### [任务要求]
将包含“Click the Call Logs phone icon”的行到包含“pos(410,49)”的行这一段（含首尾两行）重新写出，把其中的“Chamfer”改为“Fillet”，其余内容保持不变，答案中不要包含图片。

### [输入数据]

+ + + + +

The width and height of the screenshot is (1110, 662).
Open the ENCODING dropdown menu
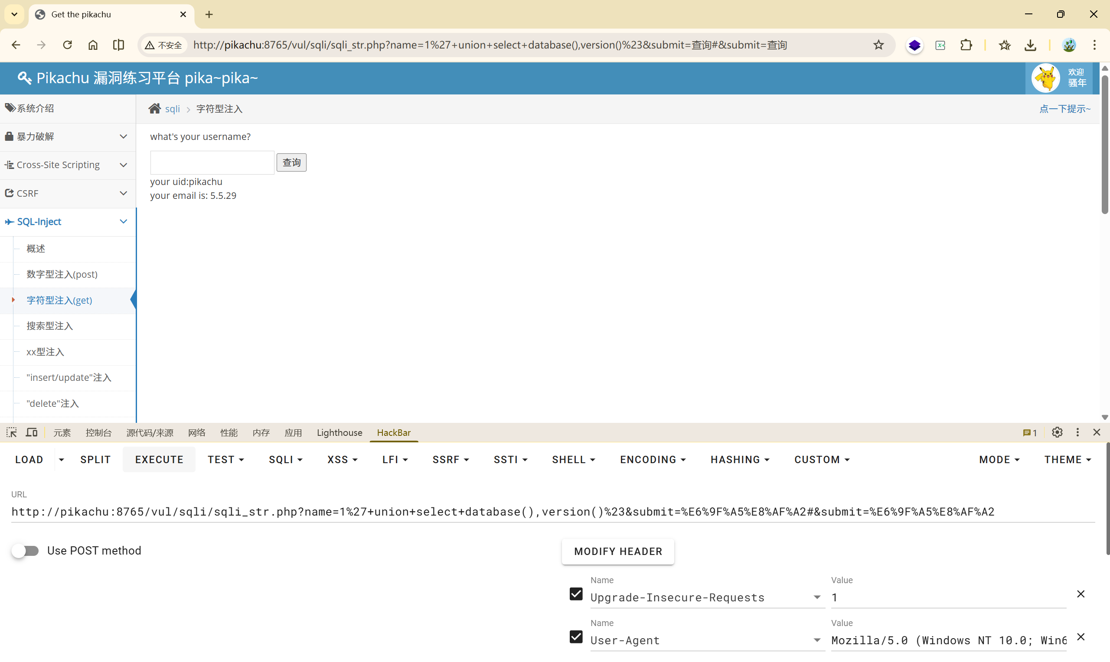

+ + + + +

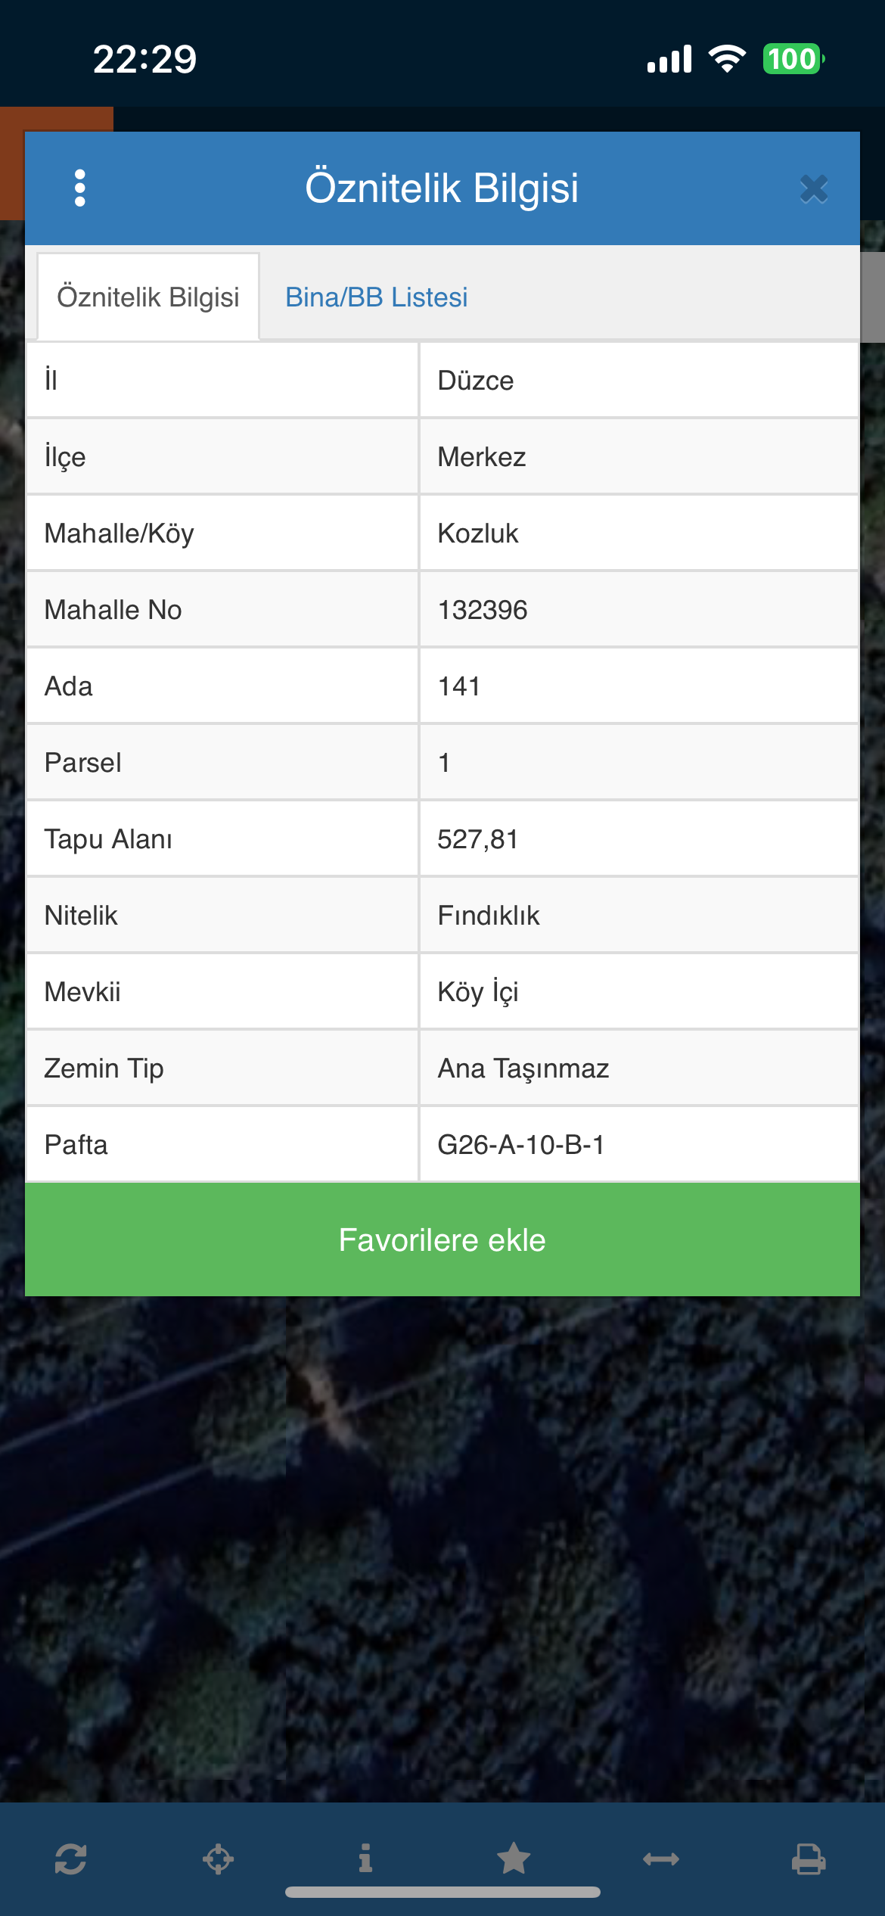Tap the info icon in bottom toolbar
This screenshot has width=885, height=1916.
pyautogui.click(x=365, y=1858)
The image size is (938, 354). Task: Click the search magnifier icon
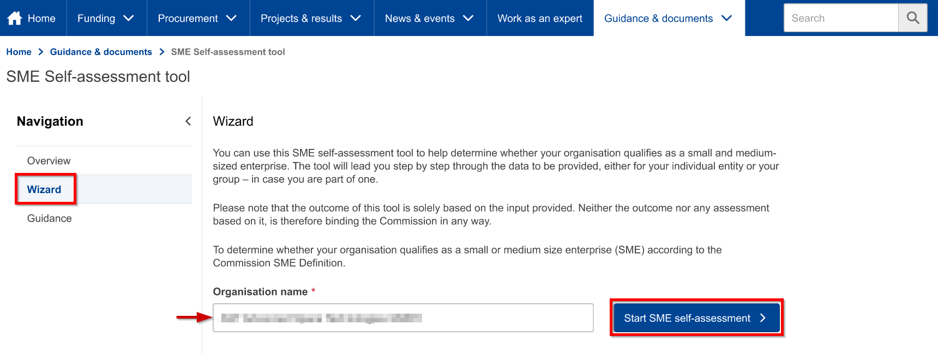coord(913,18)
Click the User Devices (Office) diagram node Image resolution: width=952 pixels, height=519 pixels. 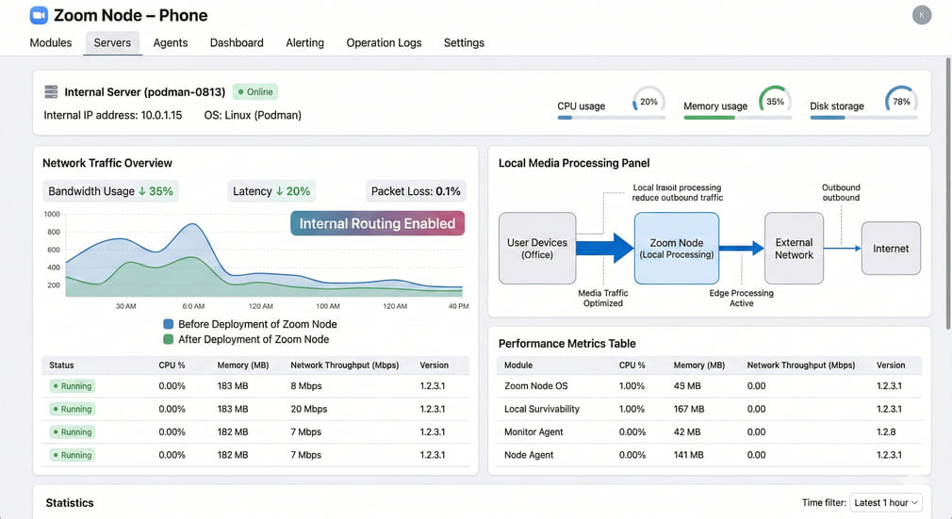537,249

+ + + + +

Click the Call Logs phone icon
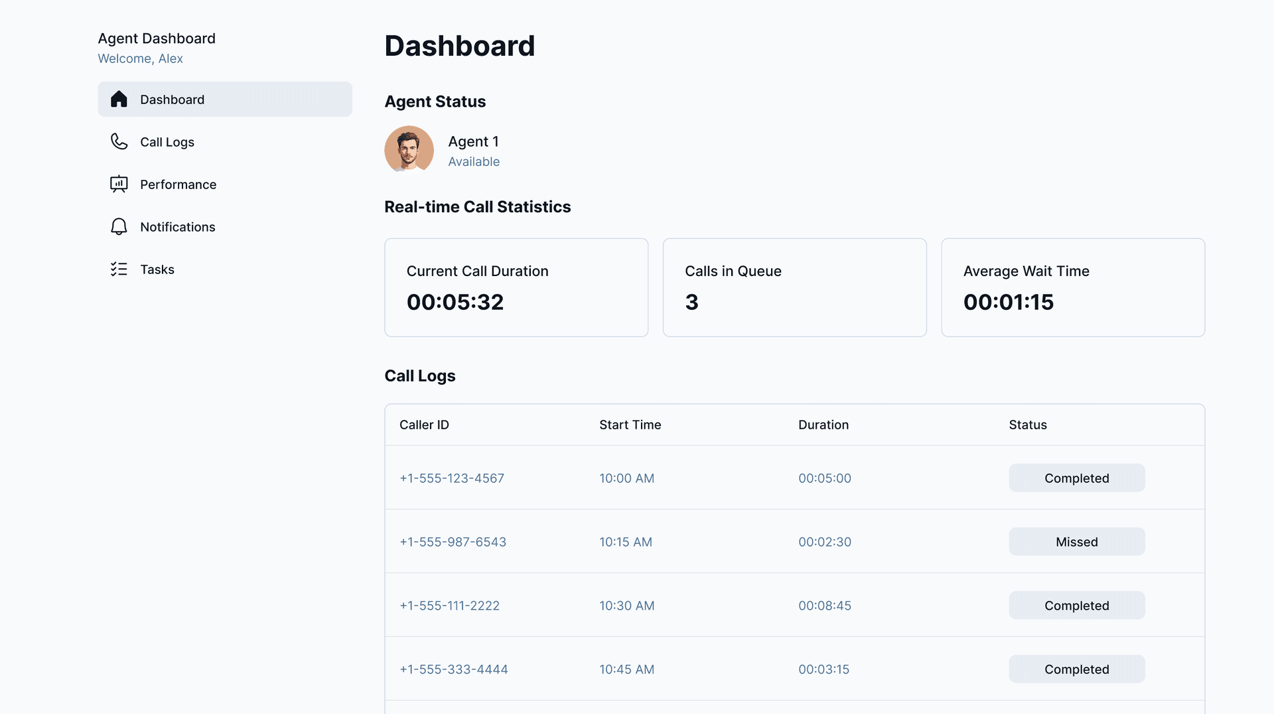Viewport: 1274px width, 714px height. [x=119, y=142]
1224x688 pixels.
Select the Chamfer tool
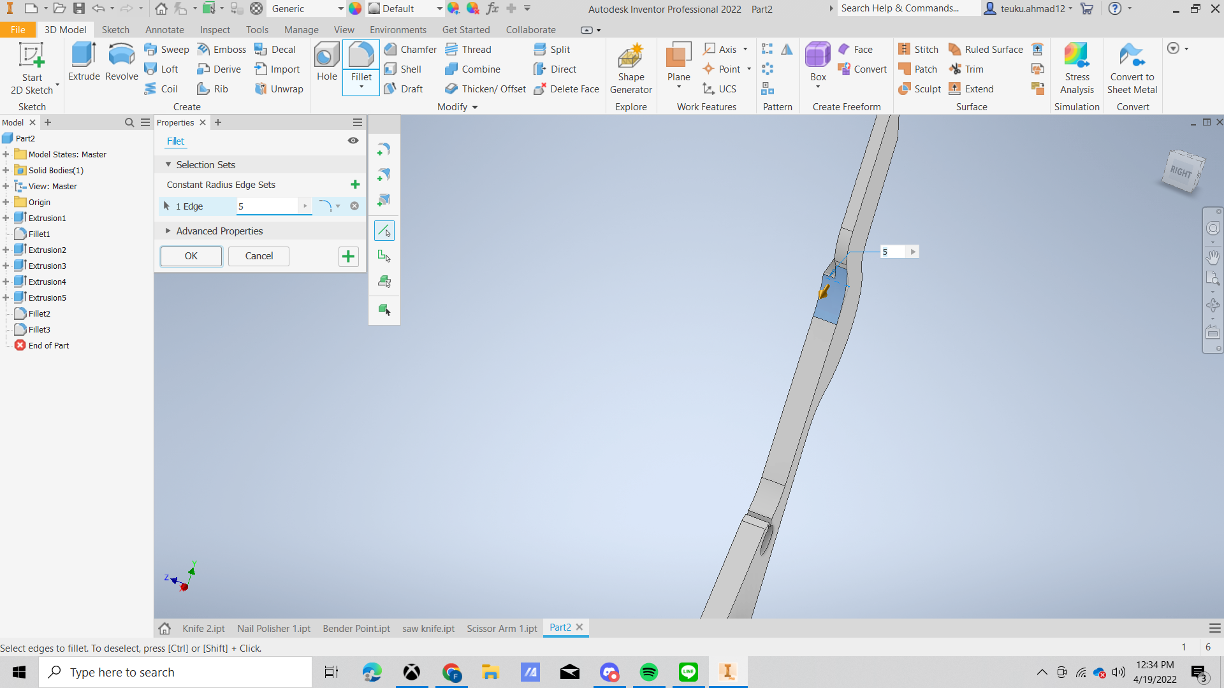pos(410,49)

+ + + + +

### [参考解答]
Click the Call Logs phone icon
Viewport: 1274px width, 714px height. [x=119, y=142]
1224x688 pixels.
Select the Fillet tool
pos(410,49)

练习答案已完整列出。